El diestro Joselito Adame consiguió lo mejor en la sexta corrida del abono isidril, rozando el triunfo ante su primer oponente, en una tarde que resultó soporífera en su conjunto y en la que saltaron al ruedo hasta nueve toros, tres de ellos sobreros, con un encierro titular de La Palmosilla, podrido en fuerzas. Hasta dos horas y 55 minutos duró el plúmbeo espectáculo.

Una vez devuelto el tercer astado de la ganadería titular, un toro inválido de La Palmosilla, saltó otro de Torrealta, cinqueño, alto, bien armado, que se defendió a cabezazos en el primer tercio. Con este Estudiante estuvo en profesor un Adame con oficio, que supo hacerse con él en las primeras embestidas rebrincadas del animal, con nobleza, especialmente por el pitón derecho. Adame, que había volado con buen aire el capote a la verónica, estuvo muy acertado en una faena en la que acertó en colocación y la distancia; y en el manejo de la franela. Un trasteo que acabó en un arrimón de verdad, pero al que le sobró metraje -escuchó un aviso antes de entrar a matar-. Se tiró a ley, como en la pasada Feria de Abril, para una estocada arriba, que por si misma valía la oreja que el presidente denegó. El diestro dio una más que merecida vuelta al ruedo, entre tanto parte del público abroncó al presidente.

Joselito Adame, en función de su segundo oponente, estuvo por encima de un astado titular de La Palmosilla, flojo y con demasiadas carencias en sus embestidas. El mexicano, valiente, que recibió al astado con una larga de rodillas junto a tablas, brindó su faena a la infanta Elena de Borbón, en una barrera. Comenzó con cuatro estatuarios escalofriantes por lo ceñidos; consiguió tres tandas entonadas con la diestra -único pitón potable del toro- y terminó dando un petardo en el manejo de los aceros, especialmente con el verduguillo.

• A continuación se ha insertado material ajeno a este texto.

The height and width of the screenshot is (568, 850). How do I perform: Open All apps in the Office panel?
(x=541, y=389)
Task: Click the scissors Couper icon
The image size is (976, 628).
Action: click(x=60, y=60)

Manuel Escribano dejó patente su entrega ante su lote. Después de esperar una década para confirmar en Madrid, la efeméride estalló como una pompa de jabón y quedó en nada por un toro sumamente inválido, al que no se picó y anduvo más tiempo por los suelos que de pie. Escribano, al que cedió los trastos Padilla, había recibido a portagayola a Diligente, negro, de 531 kilos, y entre lo más significativo se la jugó en un tercer par de banderillas al quebro, por los adentros.

Escribano tampoco tuvo opción con el quinto bis, de La Rosaleda, un astado sin entrega con el que cerró su participación en este San Isidro, en la única tarde en la que estaba anunciado.

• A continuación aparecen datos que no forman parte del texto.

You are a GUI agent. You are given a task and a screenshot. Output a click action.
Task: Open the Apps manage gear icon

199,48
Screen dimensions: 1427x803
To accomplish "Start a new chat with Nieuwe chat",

Juan José Padilla, sin suerte, fue silenciado en su lote. Con su primero, un ejemplar de escaso recorrido y con las fuerzas justas, Padilla, fácil en banderillas, realizó una labor desangelada, salpicada de enganchones, tras un brindis emotivo a Adolfo Suárez Illana, que atraviesa una situación delicada de salud.

Tras la devolución del inválido cuarto, saltó un sobrero de González Sánchez-Dalp, cornilevantado, que se defendió durante su lidia y que compartieron en el primer tercio Padilla y Escribano, prendiendo ambos los palos con facilidad y acierto. Padilla, tras brindis del trasteo a la infanta Elena de Borbón, aguantó varias oleadas de gañafones y marró con los aceros.

En plena noche , tras casi tres horas de duración -a falta de cinco minutos-, se había marchado parte del público aburrido. Y sin luz, salvo la de los focos, el mexicano Joselito Adame salía resplandeciente y feliz del ruedo de Las Ventas como único naúfrago en un espectáculo muy dilatado y que resultó soporífero en su conjunto por el naufragio ganadero.